Kalau saksi maupun ahli didengar di persidangan, keterangannya maupun apa


yang terjadi di persidangan yang relevan harus dicatat dalam berita acara
persidangan. Kalau keterangan ahli yang telah dicatat dalam berita acara tidak
digunakan oleh hakim, alasannya mengapa tidak digunakan harus dimuat dalam
putusannya.

Tujuan pembuktian pada hakikatnya adalah memberi kepastian kepada hakim


tentang kebenaran peristiwanya, memberi motivasi kepada hakim mengapa sesuatu
itu dianggap benar. Kalau dengan suatu "alat bukti" hakim memperoleh kepastian dan
keyakinan mengenai kebenaran peristiwa, sudah cukup bagi hakim untuk menyatakan
peristiwa itu benar terjadi. Ini merupakan penemuan hukum. Kalau meragukan masih
dapat dikuatkan dengan petunjuk-pennjuk atau persangkaan. Hakim harus berani
dalam menemukan hukumanya, tetapi dengan argumentasi yang logis, yuridis, dan
bertanggung jawab.

C. Alat Bukti dan Kekuatan Pembuktian Bukti Elektronik3

3
Prof. Dr. Efa Laela Fakhriah, Bukti Elektronik Dalam Sistem Pembuktian Perdata, (Bandung: PT Refika
Aditama, 2017), hlm. 24-26
Hukum pembuktian perdata di Indonesia, secara yuridis formal belum
mengakomodasikan dokumen atau informasi elektronik sebagai alat bukti dalam
penyelesaian sengketa melalui pengadilan. Namun, sebenarnya di Indonesia telah ada
beberapa tindakan yang mengarah pada penggunaan dan pengakuan terhadap
dokumen elektronik sebagai alat bukti yang sah, misalnya dengan dikenalnya online
trading dalam bursa efek dan pengaturan mikrofilm serta sarana elektronik sebagai
media penyimpan dokumen perusahaan yang diatur dalam Undang-Undang Nomor 8
Tahun 1997 Tentang Dokumen Perusahaan.

Dengan berlakunya pengaturan tentang Dokumen Perusahaan, maka dapat


dikatakan hukum Indonesia sudah mulai menjangkau bukti elektronik, karena telah
memberi kemungkinan kepada dokumen perusahaan yang telah diberi kedudukan
sebagai alat bukti tertulis otentik untuk diamankan melalui penyimpanan dalam
bentuk mikro film. Selanjutnya terhadap dokumen yang di simpan dalam bentuk
elektronik (paperless) tersebut (mikrofilm) dapat dijadikan alat bukti yang sah
seandainya kelak terjadi sengketa ke pengadilan. Dalam perkembangannya, Undang-
Undang Nomor 11 Tahun 2008 Tentang Informasi dan Transaksi Elektronik melalui
Pasal 5 mengatur tentang bukti elektronik, yang mengatakan bahwa:

(1) Informasi dan atau dokumen elektronik dan atau hasil cetaknya merupakan
alat bukti yang sah dan memiliki akibat hukum yang sah.

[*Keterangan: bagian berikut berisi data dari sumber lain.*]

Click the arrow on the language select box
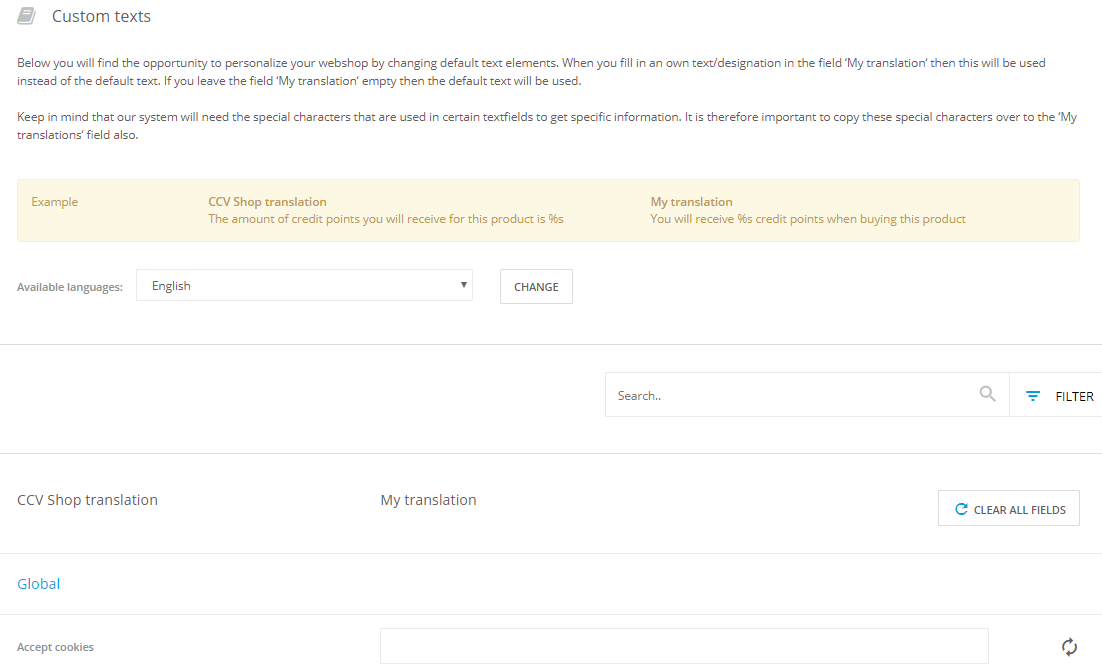pyautogui.click(x=463, y=285)
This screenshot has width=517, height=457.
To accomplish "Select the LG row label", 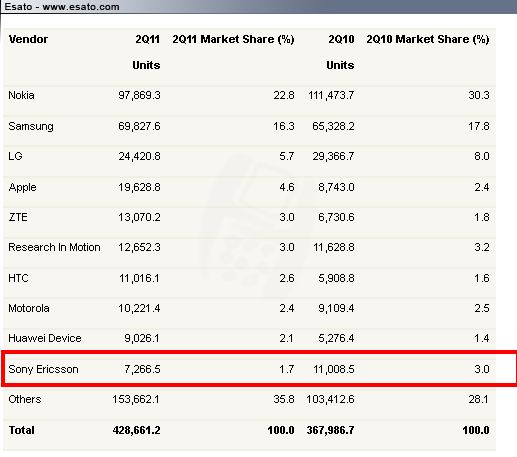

(2) Informasi dan atau dokumen elektronik dan atau hasil cetaknya
sebagaimana dimaksud dalam ayat (1) merupakan perluasan dari alat bukti
yang sah sesuai dengan hukum acara yang berlaku di lndonesia.

(3) Informasi dan atau dokumen elektronik dinyatakan sah apabila


menggunakan Sistem Elektronik sesuai dengan ketentuan yang diatur dalam
undang-undang ini.

(4) Ketentuan mengenai informasi dan/atau dokumen elektronik sebagai-


mana dimaksud dalam ayat (1) tidak berlaku untuk: Surat yang menurut
undang-undang harus dibuat dalam bentuk a. tertulis; dan b. Surat beserta
dokumennya yang menurut undang-undang harus dibuat dalam bentuk akta
notaril atau akta yang dibuat oleh pejabat pembuat akta.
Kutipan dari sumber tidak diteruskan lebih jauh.